The cloud spending boom has been front of mind for IT decision-makers across all industries in recent months, and the latest set of fiscal reports from hyperscale service providers prove that, right now, betting big on the cloud is good business.
In late April, cloud giants Amazon, Google and Microsoft released their 2015 first quarter expenditure reports and proved all of the money they have invested into data centers, equipment and software is paying off. Combined, the three service providers spent slightly more than $6 billion in the first quarter of this year, an increase of 15 percent year-over-year. Such large amounts of spending may have caused investors to shy away, but it it appears that just the opposite is happening.

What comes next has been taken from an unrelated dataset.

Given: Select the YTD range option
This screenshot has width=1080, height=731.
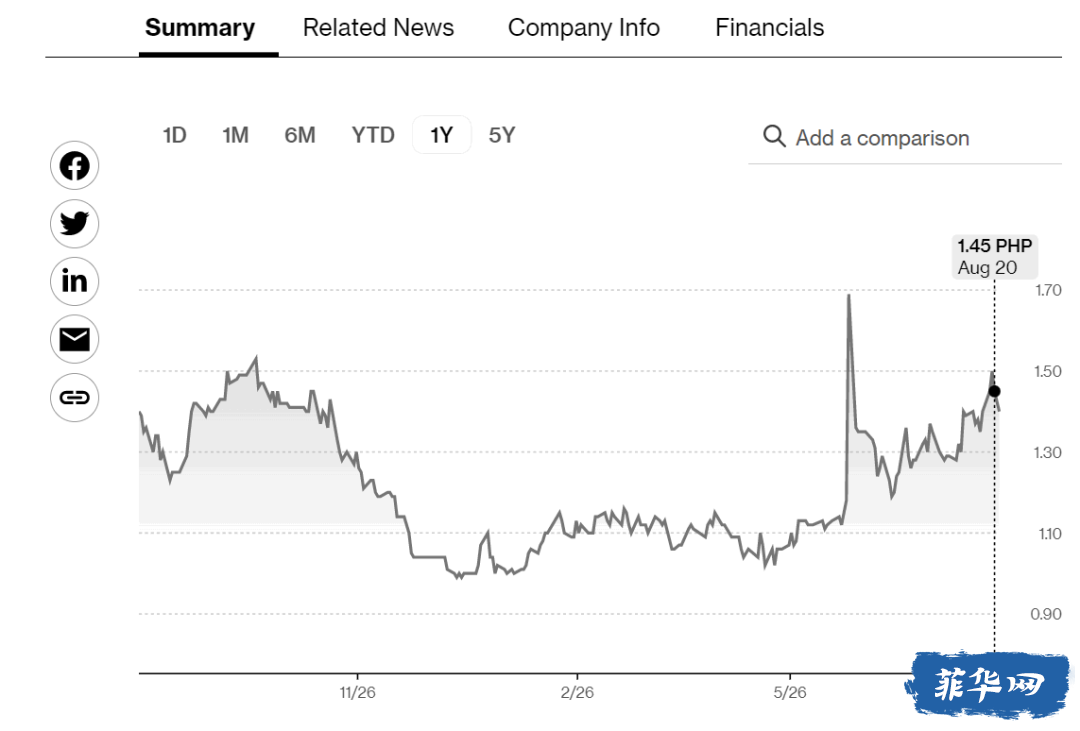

Amazon's stock prices rose 14 percent in the end of April, adding more than $25 billion to the company's market cap. After announcing its commercial cloud business is now bringing in more than $6 billion in annual revenue, Microsoft's shares rose by over 10 percent. Google, with the highest year-over-year increase in capital expenditure at 25 percent, reported an increase in stock price of 3 percent.
Spending on physical infrastructure increases as cloud gains popularity
According to forecasts by market research firm IDC, the cloud computing market will grow to twice its current value by 2018, reaching $127 billion. These hyperscale companies are banking on this rapid growth and ramping up investments on cloud data centers accordingly. Currently Amazon Web Services is the clear market leader, growing 50 percent in the first quarter year-over-year. But in order to catch up with the undisputed leader, Microsoft and Google are investing heavily in data centers and cloud infrastructure.
Earlier in April, Google announced its plans to invest approximately $1 billion into the expansion of its Council Bluffs, Iowa data center campus, adding to the $1.5 billion the company had already spent on expanding capacity in the facility in the past. Microsoft has perhaps been the most active in creating new computing sites. About an hour away from Google's Iowa data center sits Microsoft's West Des Moines facility, which cost the company $1.1 billion to build. In addition to domestic facilities, Microsoft has been looking to open more sites overseas and plans to invest another $1 billion into the creation of a new Dublin data center.